Our enumeration up to this point has given us a broad picture of the domain and potential issues. We have enumerated user accounts and can see that some are configured with Service Principal Names. Let's see how we can leverage this to move laterally and escalate privileges in the target domain.

### Kerberoasting Overview

Kerberoasting is a lateral movement/privilege escalation technique in Active Directory environments. This attack targets [Service Principal Names (SPN)](https://docs.microsoft.com/en-us/windows/win32/ad/service-principal-names) accounts.

SPNs are unique identifiers that Kerberos uses to map a service instance to a service account in whose context the service is running.

Domain accounts are often used to run services to overcome the network authentication limitations of built-in accounts such as `NT AUTHORITY\LOCAL SERVICE`. Any domain user can request a Kerberos ticket for any service account in the same domain. This is also possible across forest trusts if authentication is permitted across the trust boundary.

All you need to perform a Kerberoasting attack is an account's cleartext password (or NTLM hash), a shell in the context of a domain user account, or SYSTEM level access on a domain-joined host.

Finding SPNs associated with highly privileged accounts in a Windows environment is very common. Retrieving a Kerberos ticket for an account with an SPN does not by itself allow you to execute commands in the context of this account. However, the ticket (TGS-REP) is encrypted with the service account’s NTLM hash, so the cleartext password can potentially be obtained by subjecting it to an offline brute-force attack with a tool such as Hashcat.

Service accounts are often configured with weak or reused password to simplify administration, and sometimes the password is the same as the username. If the password for a domain SQL Server service account is cracked, you are likely to find yourself as a local admin on multiple servers, if not Domain Admin

For example, if the SPN is set to MSSQL/SRV01, we can access the MSSQL service as sysadmin, enable the xp\_cmdshell extended procedure and gain code execution on the target SQL server.
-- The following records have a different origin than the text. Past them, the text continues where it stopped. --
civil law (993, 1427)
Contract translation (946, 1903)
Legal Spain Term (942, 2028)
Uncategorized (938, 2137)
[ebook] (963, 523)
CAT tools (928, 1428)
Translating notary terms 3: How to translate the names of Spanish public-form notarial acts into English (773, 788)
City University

### Kerberoasting - Performing the Attack

Depending on your position in a network, this attack can be performed in multiple ways:

* From a non-domain joined Linux host using valid domain user credentials.
* From a domain-joined Linux host as root after retrieving the keytab file.
* From a domain-joined Windows host authenticated as a domain user.
* From a domain-joined Windows host with a shell in the context of a domain account.
* As SYSTEM on a domain-joined Windows host.
* From a non-domain joined Windows host using [runas](https://docs.microsoft.com/en-us/previous-versions/windows/it-pro/windows-server-2012-r2-and-2012/cc771525\(v=ws.11\)) /netonly.
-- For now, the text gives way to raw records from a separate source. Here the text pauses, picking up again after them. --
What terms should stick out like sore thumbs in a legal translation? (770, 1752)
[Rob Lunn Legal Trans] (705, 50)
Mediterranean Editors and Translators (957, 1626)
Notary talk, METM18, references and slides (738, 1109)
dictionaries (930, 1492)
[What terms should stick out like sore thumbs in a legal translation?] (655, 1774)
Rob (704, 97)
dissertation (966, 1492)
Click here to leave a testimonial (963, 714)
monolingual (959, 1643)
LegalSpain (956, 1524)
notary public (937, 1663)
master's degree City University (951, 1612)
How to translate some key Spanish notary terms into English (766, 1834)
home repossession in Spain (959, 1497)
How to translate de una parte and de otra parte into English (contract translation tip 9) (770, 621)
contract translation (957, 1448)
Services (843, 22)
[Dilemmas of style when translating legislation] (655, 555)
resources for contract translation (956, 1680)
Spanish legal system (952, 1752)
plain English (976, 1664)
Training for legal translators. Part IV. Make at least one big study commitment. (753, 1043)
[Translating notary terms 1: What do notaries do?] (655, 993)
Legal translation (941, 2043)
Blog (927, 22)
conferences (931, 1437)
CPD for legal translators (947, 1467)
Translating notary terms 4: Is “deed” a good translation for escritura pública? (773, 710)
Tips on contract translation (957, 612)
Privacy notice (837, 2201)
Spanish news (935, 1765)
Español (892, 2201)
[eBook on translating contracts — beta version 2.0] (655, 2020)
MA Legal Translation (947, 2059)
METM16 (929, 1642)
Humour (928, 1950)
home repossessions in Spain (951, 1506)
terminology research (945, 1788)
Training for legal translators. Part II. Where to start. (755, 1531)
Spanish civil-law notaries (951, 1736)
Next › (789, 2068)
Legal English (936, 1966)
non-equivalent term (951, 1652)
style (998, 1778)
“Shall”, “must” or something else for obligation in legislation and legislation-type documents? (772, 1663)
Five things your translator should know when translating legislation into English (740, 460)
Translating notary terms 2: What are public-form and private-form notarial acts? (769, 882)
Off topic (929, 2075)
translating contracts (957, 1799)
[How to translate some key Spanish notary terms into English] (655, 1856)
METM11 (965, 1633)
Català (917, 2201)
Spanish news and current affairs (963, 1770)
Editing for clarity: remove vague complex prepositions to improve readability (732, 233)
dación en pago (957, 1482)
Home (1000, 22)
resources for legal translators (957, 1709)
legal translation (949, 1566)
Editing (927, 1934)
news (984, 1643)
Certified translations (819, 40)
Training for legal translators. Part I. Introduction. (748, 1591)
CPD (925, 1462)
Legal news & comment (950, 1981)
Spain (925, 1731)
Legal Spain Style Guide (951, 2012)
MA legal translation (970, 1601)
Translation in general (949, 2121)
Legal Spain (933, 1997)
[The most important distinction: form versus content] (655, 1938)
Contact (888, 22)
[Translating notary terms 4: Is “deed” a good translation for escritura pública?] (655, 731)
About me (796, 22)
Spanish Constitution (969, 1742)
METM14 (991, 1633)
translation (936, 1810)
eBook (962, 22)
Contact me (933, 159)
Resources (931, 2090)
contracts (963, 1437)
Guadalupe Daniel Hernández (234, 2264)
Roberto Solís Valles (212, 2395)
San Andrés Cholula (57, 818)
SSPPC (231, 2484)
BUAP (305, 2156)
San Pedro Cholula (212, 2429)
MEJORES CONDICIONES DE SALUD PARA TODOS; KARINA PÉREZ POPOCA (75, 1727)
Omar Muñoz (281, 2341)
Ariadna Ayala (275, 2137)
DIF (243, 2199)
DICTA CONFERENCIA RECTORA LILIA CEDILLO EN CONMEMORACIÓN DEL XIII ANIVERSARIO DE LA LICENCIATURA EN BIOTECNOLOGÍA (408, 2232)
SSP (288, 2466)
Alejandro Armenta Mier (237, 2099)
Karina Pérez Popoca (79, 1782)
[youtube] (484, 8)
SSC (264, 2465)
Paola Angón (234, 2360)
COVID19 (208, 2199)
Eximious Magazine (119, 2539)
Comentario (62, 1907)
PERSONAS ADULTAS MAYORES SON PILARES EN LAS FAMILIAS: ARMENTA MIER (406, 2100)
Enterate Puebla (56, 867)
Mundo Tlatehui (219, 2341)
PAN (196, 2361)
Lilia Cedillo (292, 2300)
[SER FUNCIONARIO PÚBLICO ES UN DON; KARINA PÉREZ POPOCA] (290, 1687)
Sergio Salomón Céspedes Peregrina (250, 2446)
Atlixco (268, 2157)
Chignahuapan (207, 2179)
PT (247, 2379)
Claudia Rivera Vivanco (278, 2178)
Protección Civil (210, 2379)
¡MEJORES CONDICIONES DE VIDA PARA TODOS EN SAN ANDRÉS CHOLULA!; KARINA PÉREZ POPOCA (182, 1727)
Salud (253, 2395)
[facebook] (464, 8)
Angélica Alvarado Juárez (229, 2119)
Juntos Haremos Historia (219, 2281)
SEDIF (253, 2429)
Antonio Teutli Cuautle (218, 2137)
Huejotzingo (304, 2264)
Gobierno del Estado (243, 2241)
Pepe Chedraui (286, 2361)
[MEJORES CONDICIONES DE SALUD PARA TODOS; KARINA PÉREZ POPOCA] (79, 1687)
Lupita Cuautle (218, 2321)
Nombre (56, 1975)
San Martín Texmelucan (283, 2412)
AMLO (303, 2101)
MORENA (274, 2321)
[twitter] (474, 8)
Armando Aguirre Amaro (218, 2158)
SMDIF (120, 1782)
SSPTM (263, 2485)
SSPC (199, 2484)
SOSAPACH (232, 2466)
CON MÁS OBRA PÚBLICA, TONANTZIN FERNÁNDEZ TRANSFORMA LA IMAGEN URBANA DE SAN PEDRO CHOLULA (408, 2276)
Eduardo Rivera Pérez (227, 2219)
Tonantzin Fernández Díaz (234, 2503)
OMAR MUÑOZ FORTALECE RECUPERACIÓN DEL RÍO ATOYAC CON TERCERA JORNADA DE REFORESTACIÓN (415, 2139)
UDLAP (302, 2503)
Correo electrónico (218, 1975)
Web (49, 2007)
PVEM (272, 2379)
Several **tools** can be utilized to perform the attack:

* Impacket’s [GetUserSPNs.py](https://github.com/SecureAuthCorp/impacket/blob/master/examples/GetUserSPNs.py) from a non-domain joined Linux host.
* A combination of the built-in setspn.exe Windows binary, PowerShell, and Mimikatz.
* From Windows, utilizing tools such as PowerView, [Rubeus](https://github.com/GhostPack/Rubeus), and other PowerShell scripts.

Obtaining a TGS ticket via Kerberoasting does not guarantee you a set of valid credentials, and the ticket must still be `cracked` offline with a tool such as Hashcat to obtain the cleartext password.

TGS tickets take longer to crack than other formats such as NTLM hashes, so often, unless a weak password is set, it can be difficult or impossible to obtain the cleartext using a standard cracking rig.

### Efficacy of the Attack

While it can be a great way to move laterally or escalate privileges in a domain, Kerberoasting and the presence of SPNs do not guarantee us any level of access.

If cracking is successful High risk. If cracking is not successful Medium risk (passwords can always be changed to something weaker)

It is vital to make these types of distinctions in our reports and know when it's ok to lower the risk of a finding when mitigating controls (such as very strong passwords) are in place.

### Performing the Attack

We can start by just gathering a listing of SPNs in the domain. To do this, we will need a set of valid domain credentials and the IP address of a Domain Controller. We can authenticate to the Domain Controller with a cleartext password, NT password hash, or even a Kerberos ticket.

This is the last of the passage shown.